And our goal is clearly, not to find a qualified and interested U.S. worker. And you know in a sense that sounds funny, but it’s what we’re trying to do here. We are complying with the law fully, but ah, our objective is to get this person a green card, and get through the labor certification process. So certainly we are not going to try to find a place [at which to advertise the job] where the applicants are the most numerous. We’re going to try to find a place where we can comply with the law, and hoping, and likely, not to find qualified and interested worker applicants.

  • Articles on ILW.com, a popular Web portal for immigration lawyers, have called the green card process a “charade”; the foreign worker already holds the job, typically hired earlier as an H-1B, so the employer doesn’t want to find an American to fill the position.  Yet of course the immigration lawyers don’t want a law requiring employers to give hiring priority to Americans at the initial hiring stage either. Writing on ILW, green card expert Joel Stewart, wrote “Employers who favor aliens have an arsenal of legal means to reject all U.S. workers who apply.”
  • Immigration lawyers openly make pitches to employers to hire foreign workers instead of Americans, citing the “attractive” immobility of the former. For example, immigration attorney David Swaim, whose firm biography states that he designed immigration policy for Texas Instruments, one of the most active lobbyists for H-1B expansion on Capitol Hill, repeatedly cites this advantage accruing from hiring foreign students in his Web page, naturally titled hiref-1students.com. (F-1 is the name of the student visa.)  Dartmouth University’s Tuck Business School makes the same pitch to employers, pointing out that “Because it can be difficult for [foreign] employees on a work visa to change jobs, international employees are less likely to leave unexpectedly. This lowers your costs for talent recruitment in the long-term while also creating loyalty among your employees.”
  • Legislation in 2000 slightly shortened the immobility time for the foreign workers. Immigration lawyer Jose Latour responded to employers worried that the immobility would be lost by saying, “the labor cert process…[still] requires a trusting relationship between employer and employee…the need for stable employment for the realization of permanent residency remains unchanged,” i.e. H-1Bs will continue to need to stick with their employers for years while the green card is pending.
  • A February 28, 2005 article in Computerworld reported that “Most of the students enrolled in the New Jersey Institute of Technology’s graduate program are foreign nationals…Stephen Seideman, dean of the school’s college of computing science [notes the exploitability of the foreign students, in that they] will do everything they can to stay [in the U.S.]”

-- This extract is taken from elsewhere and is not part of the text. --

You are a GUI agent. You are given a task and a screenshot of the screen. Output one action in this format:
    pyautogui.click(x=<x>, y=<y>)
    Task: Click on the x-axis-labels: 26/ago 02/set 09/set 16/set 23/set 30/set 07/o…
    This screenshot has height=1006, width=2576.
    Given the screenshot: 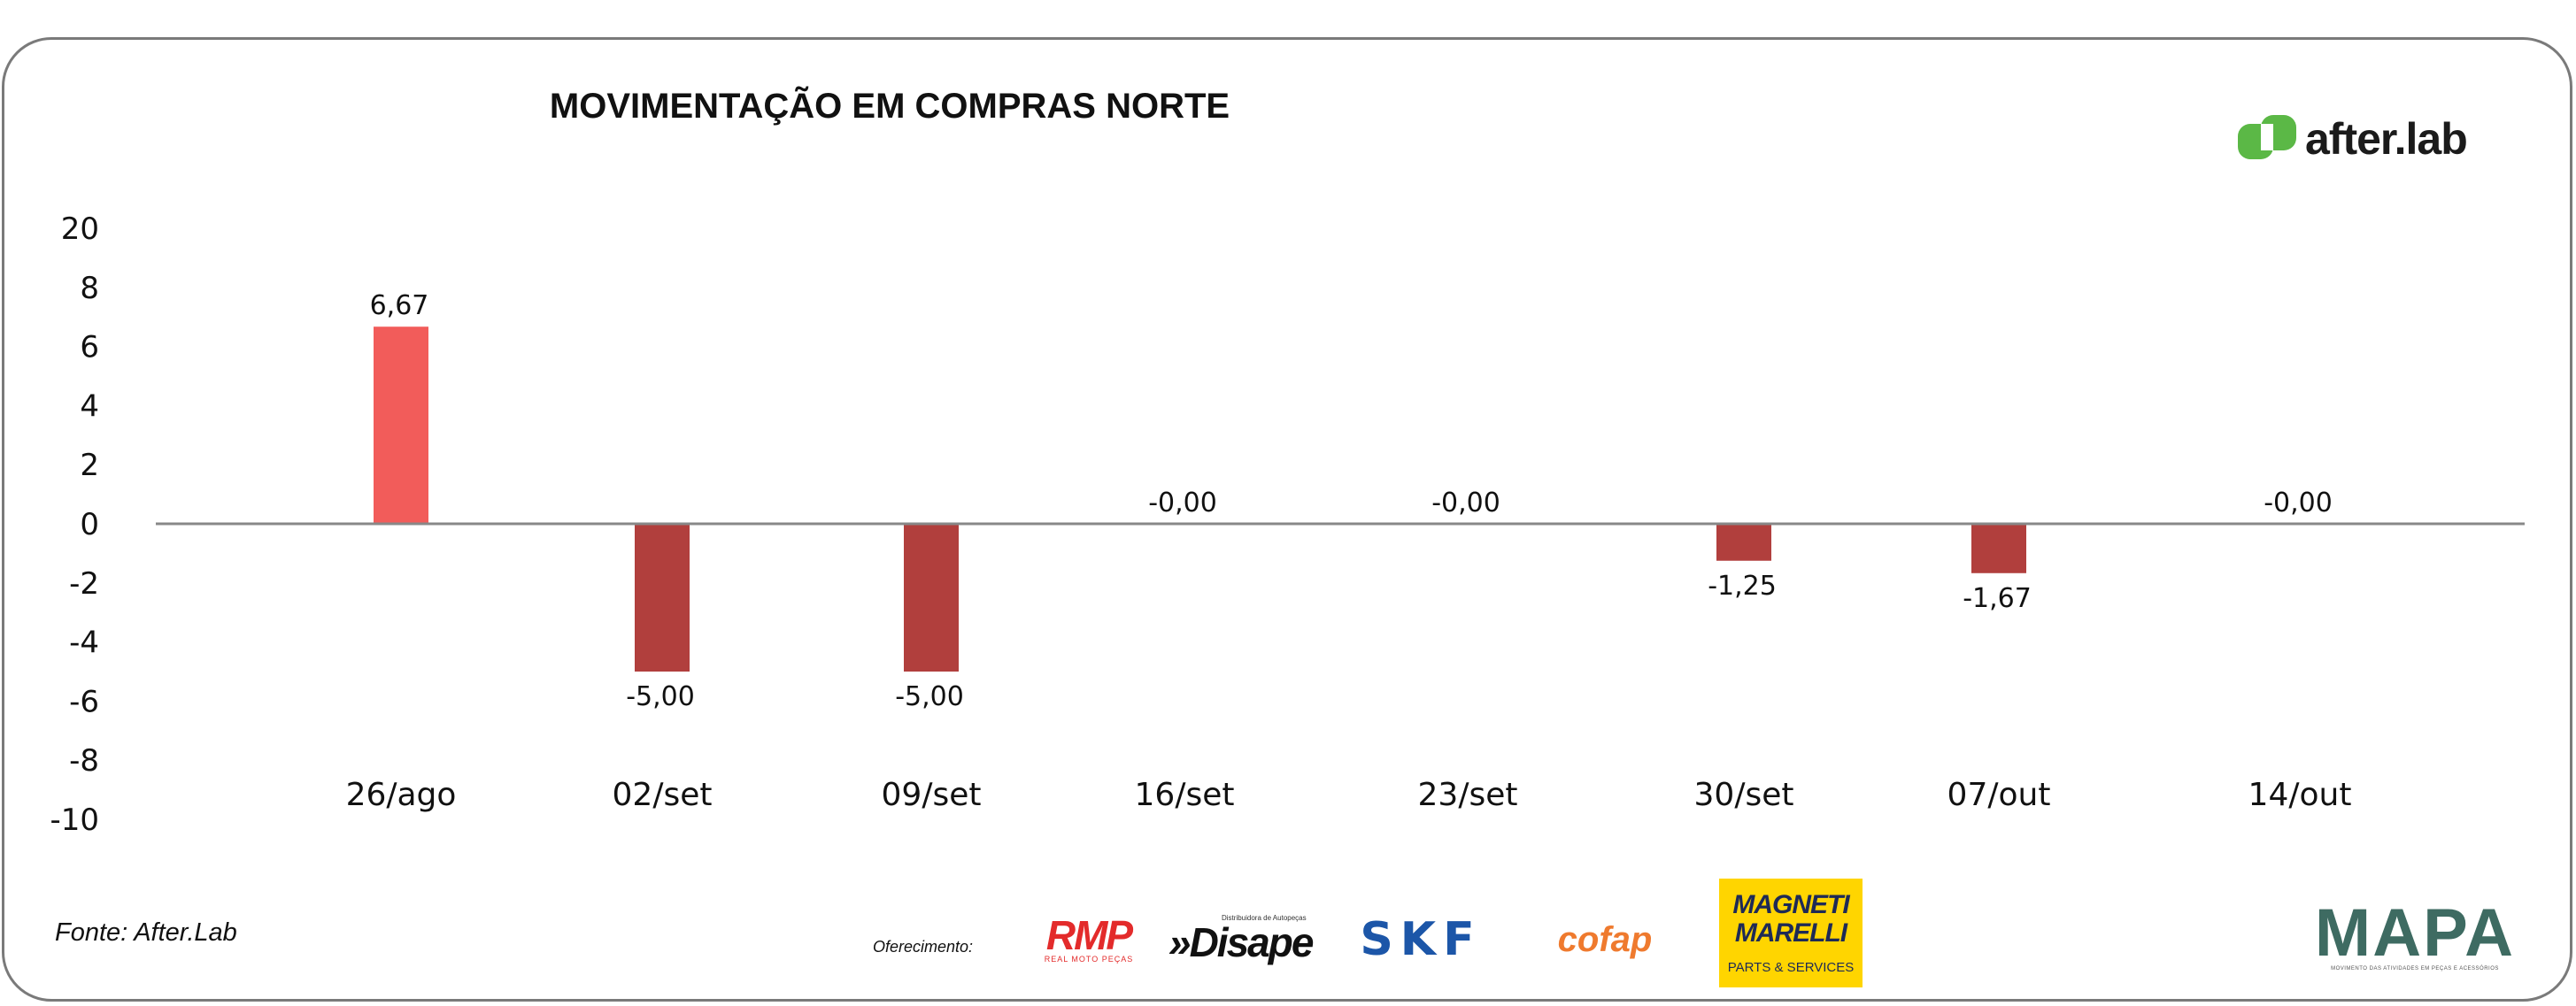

Again, I must remind readers that we are talking NOT about the “Infosyses” but instead about the “Intels,” especially the group extolled by both the “Intels” and most of the senators at yesterday’s hearing, the foreign students.  It is clear that the claims made by the “Intels” that “We would much prefer to hire Americans if we could find qualified ones” are often hollow, and that no special immigration deals should be enacted for the foreign students.

Today’s Senate Hearing

In spite of my posting title here, I won’t go into detail on the hearing.  I haven’t watched the whole thing yet, and won’t post a detailed analysis until I do so.

Before I get to my main point, which will concern H-1B wages, I’ll say that the hearing apparently turned out exactly as I expected: Praise the Intels and blame the Infosyses.  This is the tactic the mainstream industry lobbyists have been using since back in the 1990s, designed to deflect attention away from their own abuse of foreign tech worker programs, and various senators employed this tried-and-true approach. The H-1B critics — researchers Hira, Miano and Salzman, and H-1B victim Jay Palmer — did a great job during the portion I’ve watched so far, with Palmer being especially good for a “non-pro.”  Nevertheless, people hear what they expect/want to hear, and I predict that most of the senators came away thinking (incorrectly) that the four critics believe in the “Intels are good, Infosyses are bad” dichotomy.

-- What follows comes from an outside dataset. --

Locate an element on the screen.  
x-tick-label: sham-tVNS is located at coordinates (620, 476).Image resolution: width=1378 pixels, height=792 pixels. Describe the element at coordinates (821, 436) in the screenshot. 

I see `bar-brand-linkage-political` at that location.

My main point in this posting, though, is to discuss the Intels-vs.-Infosyses issue in terms of wages and other kinds of abuse.

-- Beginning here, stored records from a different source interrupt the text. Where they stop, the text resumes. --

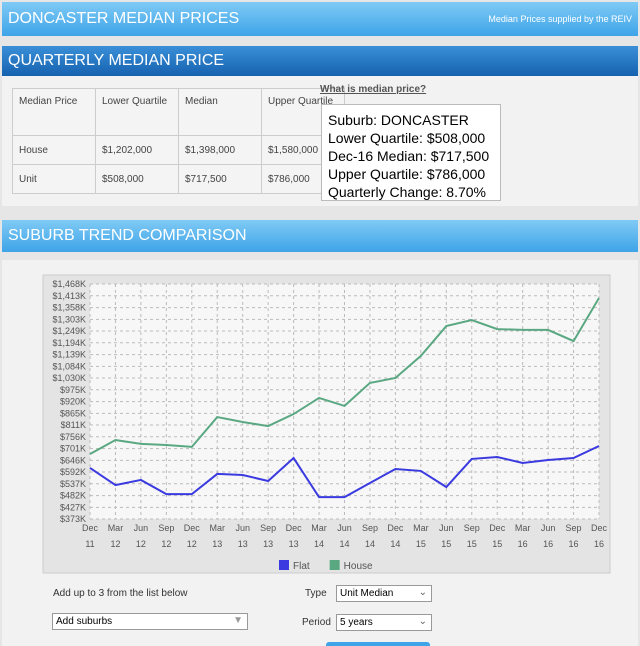 Image resolution: width=640 pixels, height=646 pixels. Describe the element at coordinates (574, 536) in the screenshot. I see `x-tick-label: Sep 16` at that location.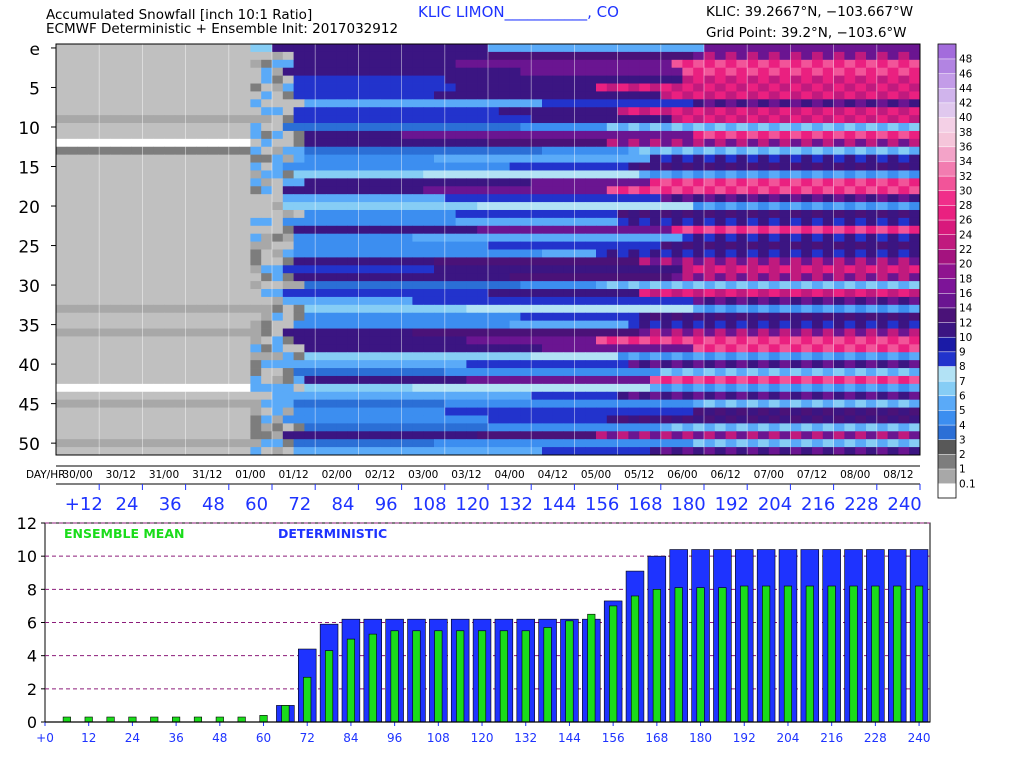 The height and width of the screenshot is (768, 1024). What do you see at coordinates (29, 208) in the screenshot?
I see `member-tick-label: 20` at bounding box center [29, 208].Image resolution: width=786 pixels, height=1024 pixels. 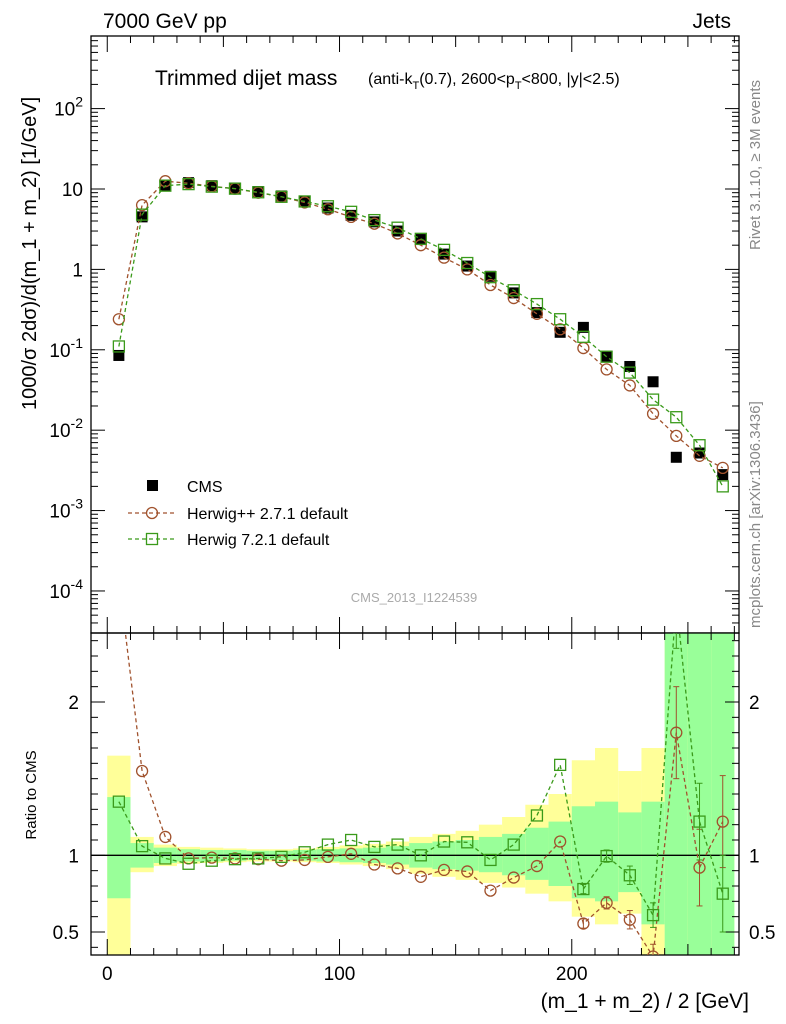 What do you see at coordinates (340, 974) in the screenshot?
I see `x-tick-label: 100` at bounding box center [340, 974]. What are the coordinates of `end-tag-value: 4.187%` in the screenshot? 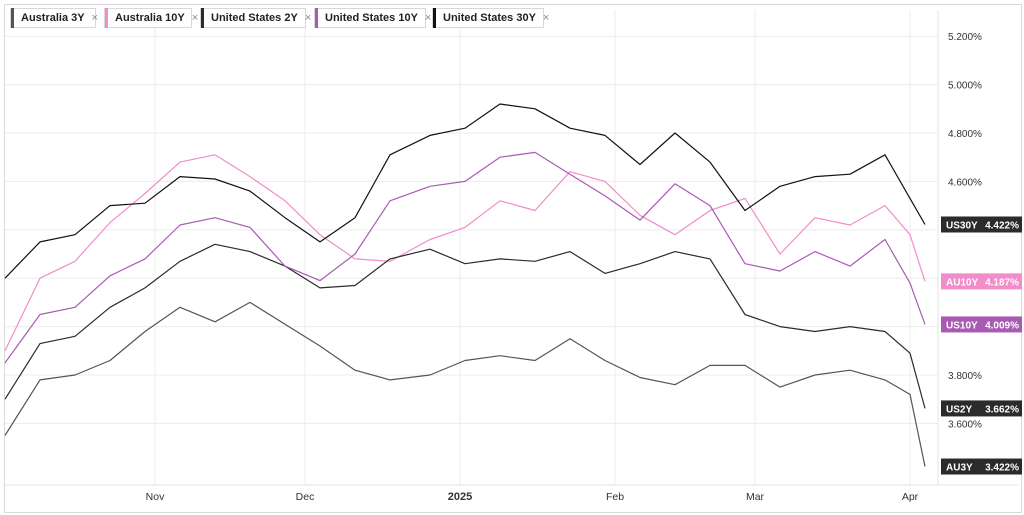 It's located at (1002, 282).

First, there is no doubt that the Intels pay their H-1Bs higher wages than the Infosyses pay theirs.  However, that doesn’t mean that the Intels don’t underpay their foreign workers.  The two types of companies hire quite different H-1Bs, with the Intels typically hiring workers who have a Master’s degree from a U.S. school and the Infosyses hiring people with three-year Bachelor’s degrees from India.  But both are underpaying for their respective levels of workers.  See my Migration Letters paper for details. (By the way, I did a quick analysis of the 2014 green card data this evening, and it was pretty much the same as the 2011 data I used in that paper.)

The other point is that for many of the Intels, the immobility of the foreign workers is much more important than saving in wages.  If you are an employer, having an engineer leave you in the lurch during an urgent project is disastrous.  Immigration attorneys openly urge employers to give hiring preference to foreign students over Americans for this reason.  So the entire notion that the Intels are “better” because they hire foreign students turns the truth on its head.

By the way, the committee invited me to submit a letter discussing my views. You can download it here.

The SCEs of the Future

Let me put it as succinctly as I can.

Recently Southern California Edison was exposed as laying off its American IT workers and replacing them with workers imported from India.  After Congress “reforms” the H-1B and employer-sponsored green card programs, that will change:  Now firms like SCE will lay off their American workers and replace them with newly-graduated foreign students hired from U.S. colleges, instead of hiring them directly from India.  Whoopee!

Pardon that last sarcasm, but my meaning should be clear:  After the “reform,” firms like SCE will still be hiring foreign workers, just sourced differently.

I’m referring, of course, to a common theme of mine — the inaccurate and destructive distinction made between the “Intels” and “Infosyses,” the former meaning companies that hire foreign workers from U.S. campuses and the latter meaning the IT service firms that bring in foreign workers directly from abroad.  The claim is that the “Intels” use the H-1B program responsibly while the “Infosyses” abuse it.  The fact is that BOTH types of firms abuse the program, with the result being reduced job opportunities, reduced wages and increased misery for U.S. citizens and permanent residents.

Various bills introduced in Congress in recent years have been based on this Intels vs. Infosyses (false) dichotomy, and have proposed rewarding the Intels by devising special immigration deals for the foreign students.  Unfortunately, even many critics of H-1B have bought into that dichotomy, and I’m beginning to hear things coming out of DC that suggest that we may well see legislation enacted featuring sweet deals for foreign students.

What people keep forgetting is the intimate connection of H-1B to age.  Younger workers are cheaper, and giving special privileges to foreign students means adding thousands of YOUNG workers to a labor market already suffering grievously from age discrimination.

If such legislation does go through, SCE will have lots of YOUNG foreign workers to hire to displace its expensive older American workers. The only difference is that it now will be able to hire them from local colleges.